And they just need that certainty, that clarity, that, oh, okay, if I do this thing, this is exactly what’s gonna happen. Sometimes I’ll even create a gif, and that’s pretty easy. GIF that’s what I mean. Go and Google gif creator, and you can create, uh, do like a screen recording or a screen grab, and then turn that into a gif and embed that in an email so they can see exactly how to do it in that email.
And then the biggest thing here with verification is follow up one or two times. Now a, a note about data gathering. I know that it’s tempting for us as financial advisors. I’m gonna call this A CFP brain at work to feel like we need absolutely everything up to date, perfect and current in order to move forward and provide any value to people.
And that is absolutely not true. So. The tip here, the biggest encouragement, don’t spend too much time doing verification. Only follow up one to two times. So when we were doing this, when I was doing this with clients, I would send my initial email, I’d send one three to five days later, and then I’d send one more three to five days later.
Now, it was not surprising for me to only get a 30 to 50% response rate, meaning that only 30 to 50% of the clients that I reached out to would actually update their information. That’s not uncommon, and I’ll talk about why that is and how we can remedy that. It’s okay. It’s okay everyone. You don’t need to stop the process because people aren’t giving you what you need when you need it.
And I’ll describe why that matters here in a second. But that’s step one. Verify the objective here. Collect, verify information needed for that given topic. Step two is all about analysis, and this is where my friends, this is where advisors get hung up. This is where we end up spending too much of our time, and this is where people give up the purpose here, this is the purpose.
It’s to identify the clients that need attention via a personal interaction. That’s the purpose. Most commonly, I see advisors that do something monthly like this that’s personal and custom. They feel like they need to have a custom written letter for every single person about their situation, which is absolutely not the case because remember.
If you go back to our original purpose of this whole entire process, it’s to make the clients feel like we’re being proactive. Now, that does not need to come in the form of a personal letter to them reacting to their situation. So the big question that I’m asking when I go through this, so for example, I use um, elements.
Elements is a really good way to do a quick assessment and ask the question.

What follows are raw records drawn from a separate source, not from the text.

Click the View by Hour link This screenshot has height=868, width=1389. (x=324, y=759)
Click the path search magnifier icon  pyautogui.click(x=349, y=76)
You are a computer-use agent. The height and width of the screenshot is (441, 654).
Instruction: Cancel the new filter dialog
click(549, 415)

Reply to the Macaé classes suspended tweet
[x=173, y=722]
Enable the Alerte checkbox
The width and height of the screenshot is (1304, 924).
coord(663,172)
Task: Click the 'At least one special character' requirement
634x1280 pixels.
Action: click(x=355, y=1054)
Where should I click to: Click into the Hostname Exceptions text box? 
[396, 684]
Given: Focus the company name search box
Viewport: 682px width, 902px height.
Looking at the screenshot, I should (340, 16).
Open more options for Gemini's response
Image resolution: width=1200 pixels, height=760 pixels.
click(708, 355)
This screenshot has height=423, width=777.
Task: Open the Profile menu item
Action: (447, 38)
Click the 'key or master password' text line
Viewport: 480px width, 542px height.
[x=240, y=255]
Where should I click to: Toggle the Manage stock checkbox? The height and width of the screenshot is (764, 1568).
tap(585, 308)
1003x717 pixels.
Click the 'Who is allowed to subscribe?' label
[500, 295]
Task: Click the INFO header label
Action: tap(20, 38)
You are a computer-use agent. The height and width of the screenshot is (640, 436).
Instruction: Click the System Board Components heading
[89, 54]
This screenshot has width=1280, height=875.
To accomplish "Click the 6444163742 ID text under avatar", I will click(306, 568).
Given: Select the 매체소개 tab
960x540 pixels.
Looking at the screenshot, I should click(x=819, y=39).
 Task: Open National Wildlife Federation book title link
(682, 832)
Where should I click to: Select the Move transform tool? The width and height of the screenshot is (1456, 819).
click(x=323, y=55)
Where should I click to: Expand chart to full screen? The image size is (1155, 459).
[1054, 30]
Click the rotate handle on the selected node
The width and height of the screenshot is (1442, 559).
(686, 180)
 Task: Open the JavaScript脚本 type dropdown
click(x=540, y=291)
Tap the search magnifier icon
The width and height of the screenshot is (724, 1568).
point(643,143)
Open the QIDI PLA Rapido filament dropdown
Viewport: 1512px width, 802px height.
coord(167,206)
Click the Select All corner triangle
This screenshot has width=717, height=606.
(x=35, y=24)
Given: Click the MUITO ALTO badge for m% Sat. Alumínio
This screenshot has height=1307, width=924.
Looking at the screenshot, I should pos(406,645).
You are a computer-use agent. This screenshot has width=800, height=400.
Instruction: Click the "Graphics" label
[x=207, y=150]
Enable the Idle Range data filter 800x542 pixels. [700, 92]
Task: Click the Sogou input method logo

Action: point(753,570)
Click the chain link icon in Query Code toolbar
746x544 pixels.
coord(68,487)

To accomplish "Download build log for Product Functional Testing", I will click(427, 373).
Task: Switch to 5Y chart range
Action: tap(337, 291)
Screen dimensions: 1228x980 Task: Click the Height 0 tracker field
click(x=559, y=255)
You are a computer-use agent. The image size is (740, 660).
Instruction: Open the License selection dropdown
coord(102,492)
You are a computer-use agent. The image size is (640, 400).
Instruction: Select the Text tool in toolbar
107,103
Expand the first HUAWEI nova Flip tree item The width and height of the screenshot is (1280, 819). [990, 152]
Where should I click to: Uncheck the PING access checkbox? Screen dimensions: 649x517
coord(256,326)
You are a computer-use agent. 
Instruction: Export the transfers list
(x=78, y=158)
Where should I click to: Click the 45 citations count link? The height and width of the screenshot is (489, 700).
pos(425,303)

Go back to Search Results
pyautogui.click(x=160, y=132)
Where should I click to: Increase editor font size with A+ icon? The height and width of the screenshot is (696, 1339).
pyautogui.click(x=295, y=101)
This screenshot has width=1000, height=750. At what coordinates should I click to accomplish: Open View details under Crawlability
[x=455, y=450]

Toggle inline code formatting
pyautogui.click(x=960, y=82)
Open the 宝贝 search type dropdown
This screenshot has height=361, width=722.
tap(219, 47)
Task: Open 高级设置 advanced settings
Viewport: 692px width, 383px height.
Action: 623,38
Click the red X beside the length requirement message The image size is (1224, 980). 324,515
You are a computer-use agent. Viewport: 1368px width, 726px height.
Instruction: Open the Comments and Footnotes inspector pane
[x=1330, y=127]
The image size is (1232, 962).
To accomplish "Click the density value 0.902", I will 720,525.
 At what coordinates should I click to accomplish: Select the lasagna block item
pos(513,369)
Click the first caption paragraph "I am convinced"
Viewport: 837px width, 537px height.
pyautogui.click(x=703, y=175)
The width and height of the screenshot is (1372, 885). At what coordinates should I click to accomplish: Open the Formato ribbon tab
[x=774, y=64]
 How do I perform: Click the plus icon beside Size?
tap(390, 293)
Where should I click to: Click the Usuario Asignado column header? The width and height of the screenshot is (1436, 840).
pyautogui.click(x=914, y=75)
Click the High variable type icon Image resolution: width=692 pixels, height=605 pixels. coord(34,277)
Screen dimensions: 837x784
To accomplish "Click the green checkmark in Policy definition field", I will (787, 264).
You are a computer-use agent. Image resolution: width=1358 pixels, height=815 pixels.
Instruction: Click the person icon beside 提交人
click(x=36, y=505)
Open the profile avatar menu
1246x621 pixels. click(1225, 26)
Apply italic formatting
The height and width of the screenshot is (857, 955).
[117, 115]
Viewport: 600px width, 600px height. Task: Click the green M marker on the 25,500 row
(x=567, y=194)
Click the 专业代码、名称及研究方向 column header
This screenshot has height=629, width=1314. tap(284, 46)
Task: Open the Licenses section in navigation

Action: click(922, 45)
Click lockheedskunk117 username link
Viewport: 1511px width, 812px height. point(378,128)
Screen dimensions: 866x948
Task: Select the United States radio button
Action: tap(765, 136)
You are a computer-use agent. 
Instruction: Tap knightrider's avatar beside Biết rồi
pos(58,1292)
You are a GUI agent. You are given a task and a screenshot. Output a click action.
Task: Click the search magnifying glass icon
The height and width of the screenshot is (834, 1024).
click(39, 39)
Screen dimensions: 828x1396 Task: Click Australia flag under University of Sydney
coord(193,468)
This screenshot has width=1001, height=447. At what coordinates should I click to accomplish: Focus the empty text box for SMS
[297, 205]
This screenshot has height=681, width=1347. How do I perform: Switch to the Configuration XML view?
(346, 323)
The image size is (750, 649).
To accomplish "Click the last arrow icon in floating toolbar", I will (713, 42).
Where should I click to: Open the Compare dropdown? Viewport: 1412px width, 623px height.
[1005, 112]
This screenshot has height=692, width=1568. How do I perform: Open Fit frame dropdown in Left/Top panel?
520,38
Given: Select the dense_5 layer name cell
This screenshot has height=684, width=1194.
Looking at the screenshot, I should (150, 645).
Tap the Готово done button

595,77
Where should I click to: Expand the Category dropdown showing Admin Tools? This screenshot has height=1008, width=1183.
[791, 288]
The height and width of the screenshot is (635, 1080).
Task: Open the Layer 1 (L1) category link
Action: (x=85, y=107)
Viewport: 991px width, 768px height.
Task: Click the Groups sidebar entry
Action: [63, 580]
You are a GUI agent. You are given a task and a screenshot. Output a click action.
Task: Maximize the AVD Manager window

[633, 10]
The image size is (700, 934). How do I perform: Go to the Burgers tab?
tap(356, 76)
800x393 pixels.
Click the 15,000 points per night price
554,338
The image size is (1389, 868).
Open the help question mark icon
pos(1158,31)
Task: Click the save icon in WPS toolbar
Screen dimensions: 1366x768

This is the very first thing I ask when I go through this to identify the right clients. Is this healthy? Is this healthy? A specific question I might ask for savings rate is, does this client save enough? If it for liquid term, are they maintaining enough liquidity?
I would have really clear standards that I could look at. So you’re, what you’re going to do in this phase is just have a bullet point checklist, right? Review each client at a high level and determine if they need attention or not. I. So that’s you’re, you’re basically dividing your clients into two categories.
One that needs attention and one that is what I call two thumbs up needs attention is you just notice something that’s out of the ordinary. Maybe it’s missing information, maybe it’s they’re just not doing the right things, or maybe it’s overly healthy or something changed. Two thumbs up is just like everything checks out.
We don’t need to take any personalized action limit the amount of time that you spend on each client. When I was doing this. If I had 50 clients, I would go through that list and I would say, I’m gonna spend no more than one minute per client, no more, which means I need to look at high level indicators to make my assessment.
So let me give you an example of this. As many of you’re well aware, we use elements, we’re gonna talk about liquid term, let’s say in the month of February. I’m reviewing liquid term, meaning I wanna understand if my clients are maintaining enough liquidity. I have three questions that I would look for.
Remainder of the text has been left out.